初めについた嘘
それは休み時間の友だちとの他愛ない話だった。
「このクラスで一番かっこいい男子って誰と思うー?」
「えー、やっぱり仁王くんでしょ」
「いやいや、鈴木くんじゃないのー?」
お昼休みお弁当を食べていると、一緒にご飯を食べている友だちがそんな話を振ってきた。

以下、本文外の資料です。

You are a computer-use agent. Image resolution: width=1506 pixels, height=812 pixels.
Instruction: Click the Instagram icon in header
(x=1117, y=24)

「確かにサッカー部は強いよね!サッカーしているってだけでポイントアップみたいな」
「高橋もよくない?あの前の球技大会でスリーポイント決めた瞬間とか半端なかった」
「ちょっと顔の話じゃないの?イケメンといったら仁王くんでしょ」
「けど、イケメンって性格もでしょ?性格もよし、顔もよし、といったら丸井くんじゃない?」
「いや、鈴木くんでしょ」
「あんた鈴木くん好きだねー」
ジュースを啜りながら、そんな話を繰り広げている友だちの話を聞いていた。
「なまえは誰と思う?」
「えー、私ー?」
「やっぱり鈴木くんでしょ」
「顔だけならダントツ仁王くんでしょ」
「あんたどんだけ顔プッシュなの」
「だって、すごい仁王くんって中学校の時からモテてんじゃん」
「あー、確かに」
「で、なまえは誰?」
「んー、私は・・・イケメンだったら丸井くんかな」
「ほら!総合的に言えば丸井くんじゃん」
「丸井くんはアイドルじゃん。だけど、イケメンの分類じゃない!可愛い系だよ!」
「そうそう、イケメンは鈴木くん」
「いや、仁王くん!」
「あんたたちどれだけ2人をプッシュしてんのよ」
そんな学生なら一度は話題に出る話
誰誰がかっこいい、かわいい、好き、そんな誰もが一度は話したことのある他愛のない話
こんな話をしたことなんてその時にはすっかり忘れてたし、話を振られた時には何を言っているのかわからなかった。